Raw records
>>>

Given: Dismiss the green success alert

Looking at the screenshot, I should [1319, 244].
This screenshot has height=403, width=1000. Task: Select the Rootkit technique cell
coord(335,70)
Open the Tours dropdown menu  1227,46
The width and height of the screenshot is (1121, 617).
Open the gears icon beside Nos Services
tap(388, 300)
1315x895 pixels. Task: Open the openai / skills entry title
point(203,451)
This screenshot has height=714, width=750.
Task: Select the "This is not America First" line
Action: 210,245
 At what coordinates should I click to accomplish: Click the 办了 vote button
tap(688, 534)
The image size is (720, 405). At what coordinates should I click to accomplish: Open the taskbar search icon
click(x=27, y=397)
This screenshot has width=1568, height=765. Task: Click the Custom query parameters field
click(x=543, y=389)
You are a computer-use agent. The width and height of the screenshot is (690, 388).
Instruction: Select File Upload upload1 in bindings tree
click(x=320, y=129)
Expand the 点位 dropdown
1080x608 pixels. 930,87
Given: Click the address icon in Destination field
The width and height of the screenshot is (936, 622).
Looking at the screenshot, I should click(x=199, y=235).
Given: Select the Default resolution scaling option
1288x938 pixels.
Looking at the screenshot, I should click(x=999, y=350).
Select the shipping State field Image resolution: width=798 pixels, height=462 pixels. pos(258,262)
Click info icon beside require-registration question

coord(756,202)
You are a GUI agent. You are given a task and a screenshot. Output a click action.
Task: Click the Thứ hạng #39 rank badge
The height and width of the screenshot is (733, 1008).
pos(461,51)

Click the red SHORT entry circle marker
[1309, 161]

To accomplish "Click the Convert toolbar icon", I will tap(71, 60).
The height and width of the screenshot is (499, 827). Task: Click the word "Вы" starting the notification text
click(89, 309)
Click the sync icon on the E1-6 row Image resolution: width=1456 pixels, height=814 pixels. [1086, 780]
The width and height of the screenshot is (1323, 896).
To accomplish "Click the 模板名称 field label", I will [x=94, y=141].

<<<

▸ **Given exercise**: Copy out only the stretch from the line containing "You are a GUI" through the end of the records, keeping the requests, and increase every coordinate in the answers by 128.

▸ **Written reply**:
You are a GUI agent. You are given a task and a screenshot. Output a click action.
Task: Click the Thứ hạng #39 rank badge
The height and width of the screenshot is (733, 1008).
pos(589,179)

Click the red SHORT entry circle marker
[1437, 289]

To accomplish "Click the Convert toolbar icon", I will tap(199, 188).
The height and width of the screenshot is (499, 827). Task: Click the word "Вы" starting the notification text
click(217, 437)
Click the sync icon on the E1-6 row Image resolution: width=1456 pixels, height=814 pixels. [1214, 908]
The width and height of the screenshot is (1323, 896).
To accomplish "Click the 模板名称 field label", I will [x=222, y=269].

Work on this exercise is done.